Toujours sur cette question du financement, il faut, bien évidement, que les efforts soient partagés par tous en fonction de la capacité de chacun à y contribuer. Clairement, la mise en place d’un tel système serait un échec si cela ne donnait pas lieu à une véritable redistribution par l’impôt. Il faut donc que les revenus les plus élevés contribuent largement au financement, ainsi que, par exemple, les revenus du patrimoine. Cela implique de revoir un certain nombre de dispositions actuellement en vigueur concernant la fiscalité, afin que celle-ci soit plus juste, et repose moins sur les classes moyennes.

Cela simplement pour dire que les capacités de financement d’un tel risque existent bel et bien. C’est bien de redistribution de revenus qu’il s’agit, pour garantir un système solidaire et une société plus juste.
Il faut simplement que ce choix de société, basé sur le vivre ensemble, l’autonomie, la dignité des personnes, et la solidarité, soit clairement affirmé.

Vous me direz surement : c’est très ambitieux. C’est certain ! Un véritable travail devra être mené pour que chacun adhère à ce projet ; pour que tout le monde accepte cette réforme qui consiste à ce que chacun contribue en fonction de ses moyens, et perçoive en fonction de ses besoins. Cela paraît tomber sous le sens, mais cela ne semble malheureusement plus évident aujourd’hui. Il faudra donc convaincre.

A travers cette question de la prise en charge de la perte d’autonomie posera de véritables questions.
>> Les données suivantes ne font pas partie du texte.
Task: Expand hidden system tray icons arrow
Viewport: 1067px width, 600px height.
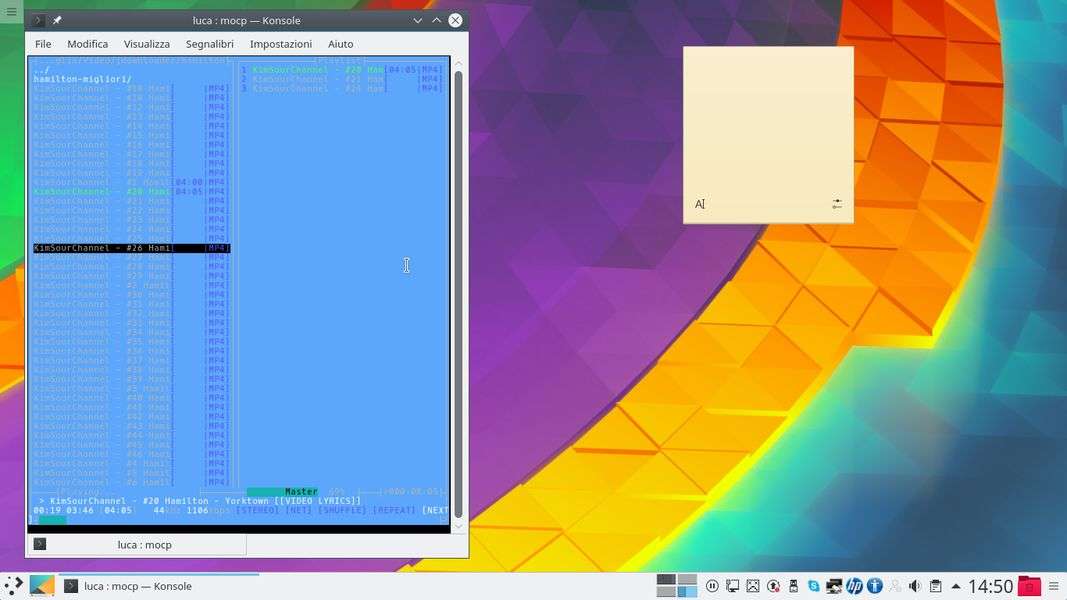Action: click(x=956, y=586)
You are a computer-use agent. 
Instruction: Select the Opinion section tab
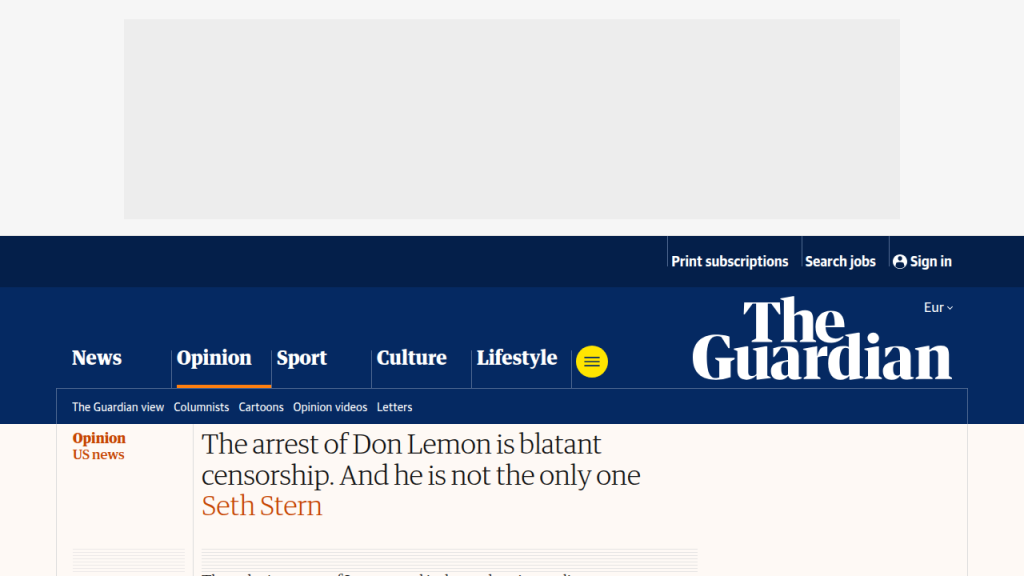pos(214,358)
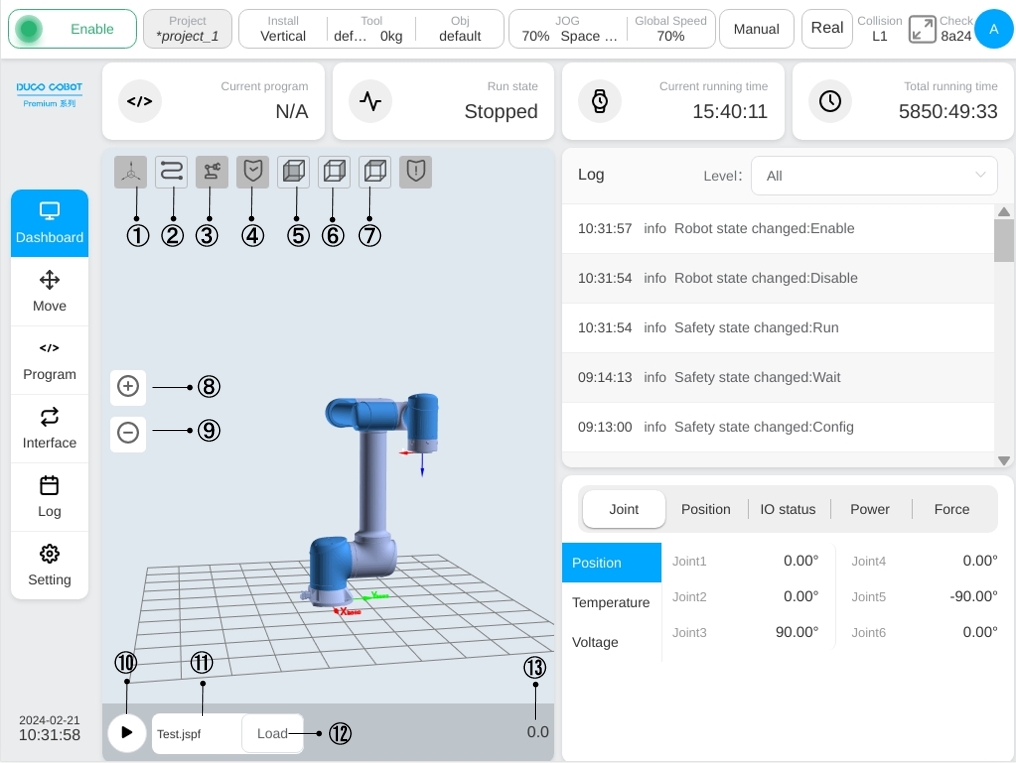Toggle the coordinate axes display icon
This screenshot has height=763, width=1016.
click(130, 172)
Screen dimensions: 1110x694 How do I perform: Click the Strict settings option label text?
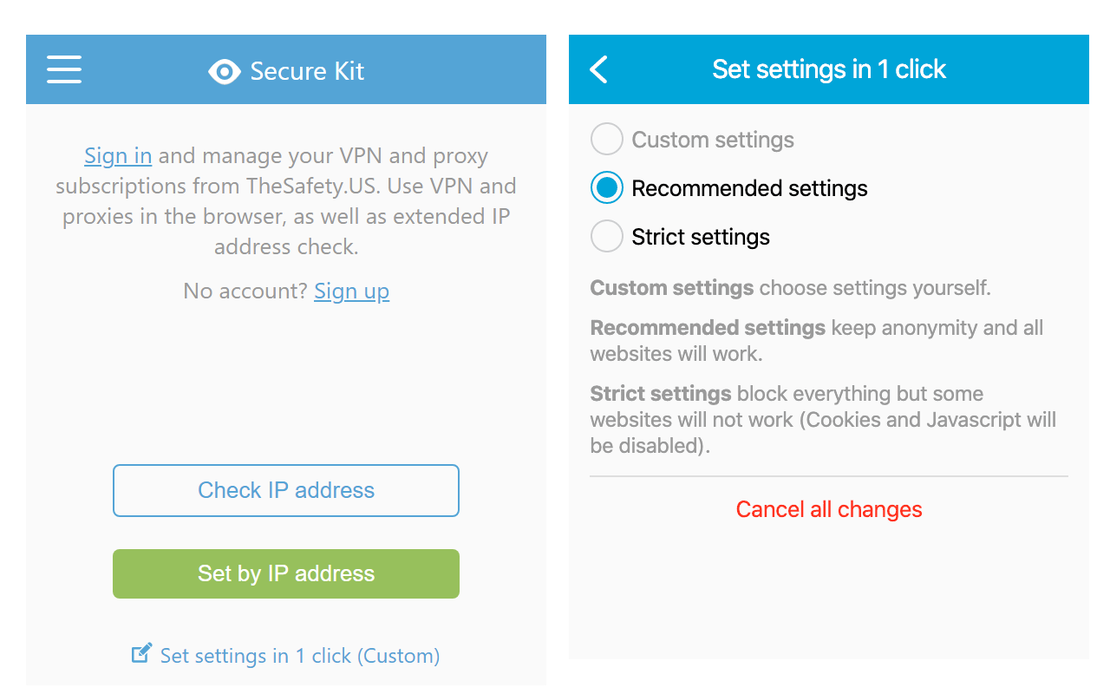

Par exemple, quelle est la place des professionnels, et quel sens redonner à leur action ? Comment éviter la dépendance, ou la grande dépendance, avant qu’elle n’intervienne ? Et comment améliorer l’accompagnement, les soins ? Comment permettre à la personne d’être plus autonome, et respecter au mieux sa liberté de choisir son projet de vie ?

Ces questions, nous devront nous les poser et les résoudre. Nous devrons le faire car les besoins sont impératifs, et les conséquences d’une telle réforme seront énormes.
Ces conséquences, ce sera d’abord le retour de la solidarité nationale, et d’une véritable solidarité intergénérationnelle, avec tout ce que cela implique.

C’est aussi la construction d’un véritable secteur de la dépendance, regroupant handicap et gériatrie. Cela doit permettre le développement d’activités centrées sur la personne. Autrement dit, des activités économiques basées sur l’économie sociale et solidaire, n’ayant pas pour but le profit. Ce secteur serait largement source d’emplois pérennes et non délocalisables. C’est un pan entier de l’économie qui, avec le secteur de la santé, peut fonctionner en ayant l’humain au cœur. N’est-ce pas salutaire d’avoir une économie qui se structure autour d’un secteur de services à vocation sociale, un secteur régulé, générant de fort besoins de travail, et ancré dans l’économie réelle ?

 

Autant de questions que soulève ce vaste débat sur notre choix de société pour demain. Ce qui est certain, c’est que nous devons réaffirmer notre attachement à la solidarité nationale, et à l’autonomie des individus, à la dignité de la vie jusqu’au dernier jour, et au vivre ensemble. Ce sont les clefs du débat qui nous réunit. Ce sont ces valeurs qui nous mèneront vers la seule voie véritablement humaine et républicaine pour prendre en charge le 5ème risque.